Quoted passage:
────────

Five of the trainees are astronauts with the European Space Agency. At least, they are now. They just graduated from training. More than 20,000 people applied for their jobs. Who are the five superheroes who were hired?

  • Pablo Alvarez Fernandez, an aeronautical engineer from Spain
  • Rosemary Coogan, a British astronomer
  • Raphael Liegeois, a Belgian biomedical engineer and neuroscientist
  • Marco Alain Sieber, a Swiss emergency physician
  • Sophie Adenot, a French air force helicopter test pilot

Katherine Bennell-Pegg from Australia also joined the training. She works for the Australian Space Agency.

Altogether, the new astronauts have experience flying planes, helicopters, gliders, and balloons. For fun they row, scuba dive, hike, skydive, cycle, sail, and kayak.

Ms. Adenot says the group is “a fantastic crew and a fantastic team.” She’s still thinking about a particular moment in training. She left an airlock for an underwater “spacewalk.” She floated like she would outside Earth’s atmosphere. The instructor said, “Welcome to space.”

────────

Record excerpts:
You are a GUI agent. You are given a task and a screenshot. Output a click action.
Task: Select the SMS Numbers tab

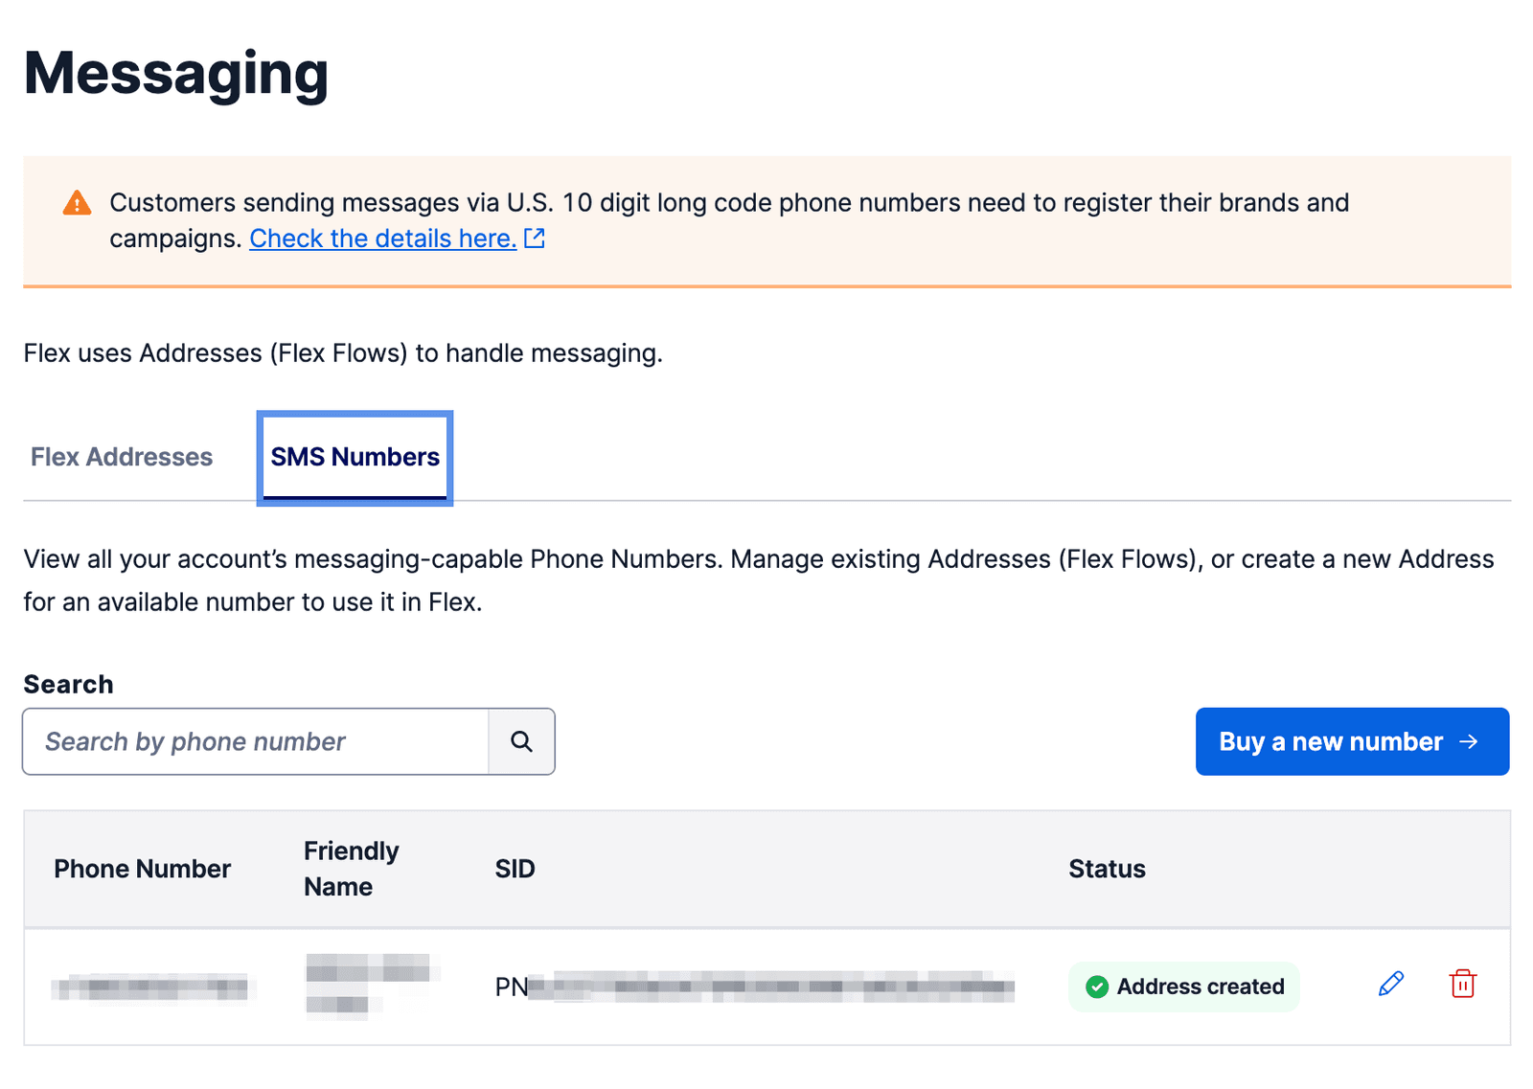[355, 457]
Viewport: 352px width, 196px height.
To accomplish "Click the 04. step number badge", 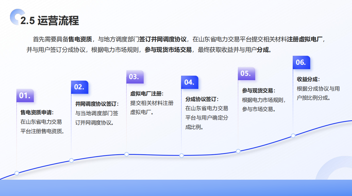I will (x=190, y=82).
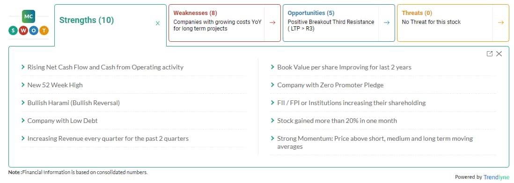The image size is (514, 183).
Task: Click the green S circle icon
Action: point(13,31)
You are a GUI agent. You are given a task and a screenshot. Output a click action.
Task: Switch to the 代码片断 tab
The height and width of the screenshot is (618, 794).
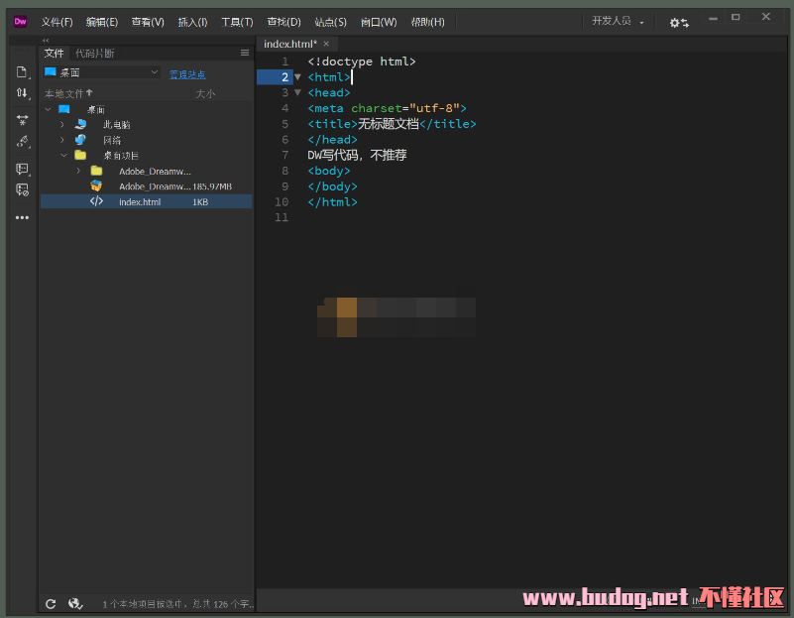(x=95, y=53)
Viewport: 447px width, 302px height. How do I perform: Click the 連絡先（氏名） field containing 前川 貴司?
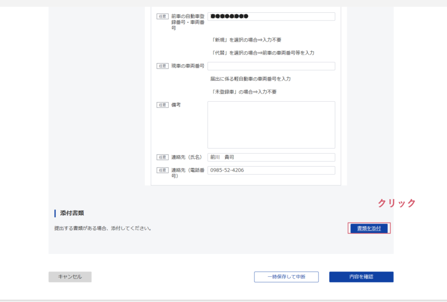[x=271, y=158]
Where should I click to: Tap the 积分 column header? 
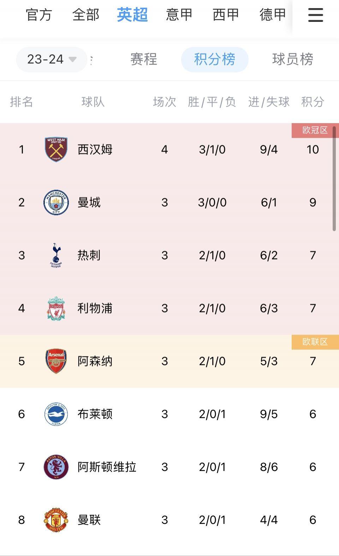point(313,102)
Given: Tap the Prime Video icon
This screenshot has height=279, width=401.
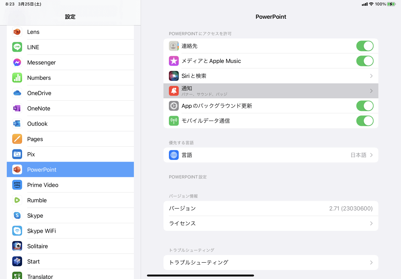Looking at the screenshot, I should pyautogui.click(x=17, y=185).
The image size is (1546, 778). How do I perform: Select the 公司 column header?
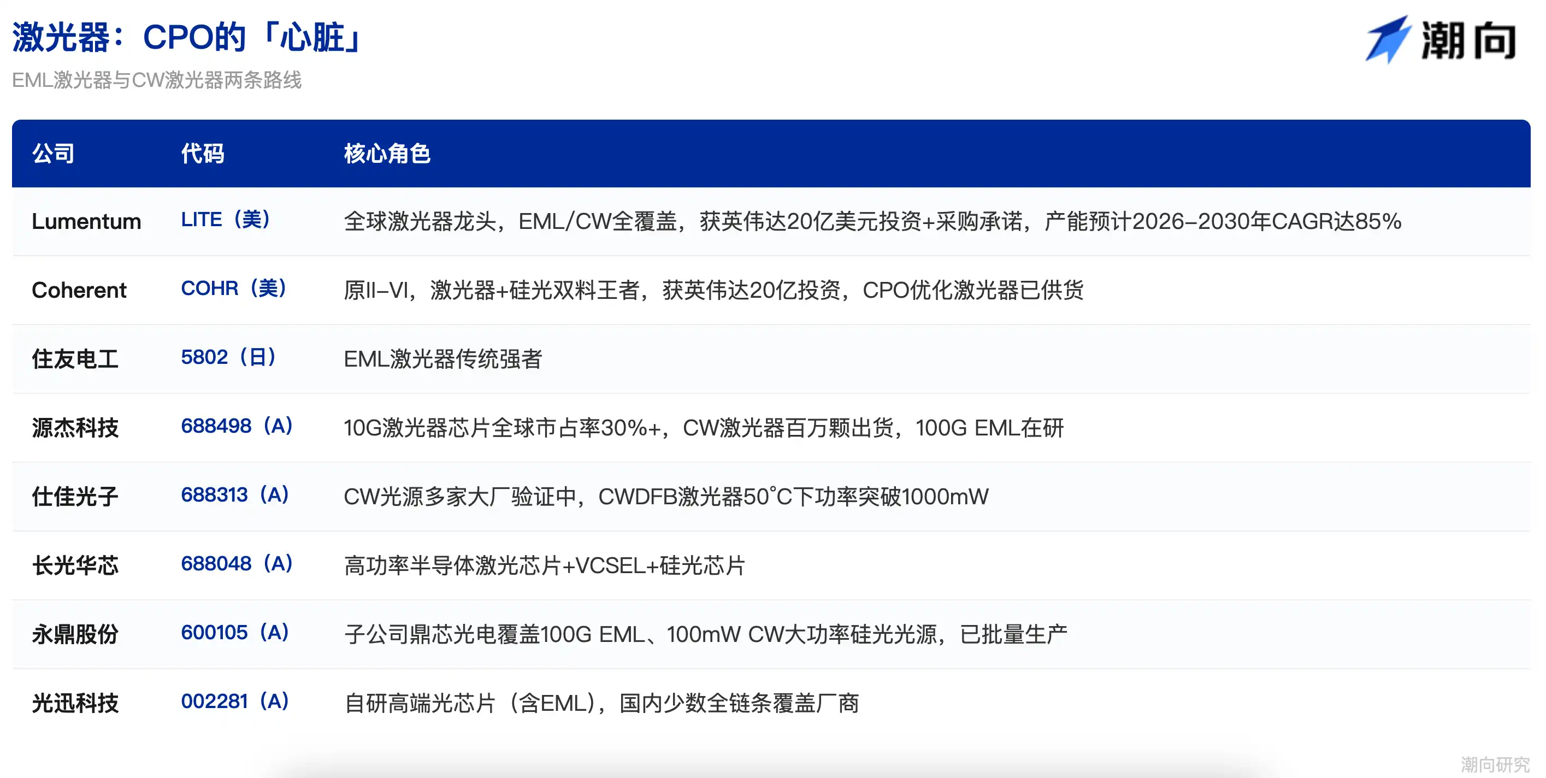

────────

Exercise goal: Continue the article about the European Space Agency's newly graduated astronauts, starting after its last sentence.

Response box:
“And for me it was mind-blowing,” Ms. Adenot says. “I had goosebumps. In a few years it is going to be me in space, not in the water with safety divers.”

She remembers dreaming of space travel as a girl. People told her that dream wouldn’t come true. But now it is happening!

The astronauts learned how to survive many dangers. (A splashdown in the ocean. Running low on oxygen. Staying warm in case they need to wait for rescue.) On top of that came academic work. They studied all kinds of science and the Space Station’s parts and equipment. The astronauts also learned Russian. Russian is one of the working languages on the International Space Station.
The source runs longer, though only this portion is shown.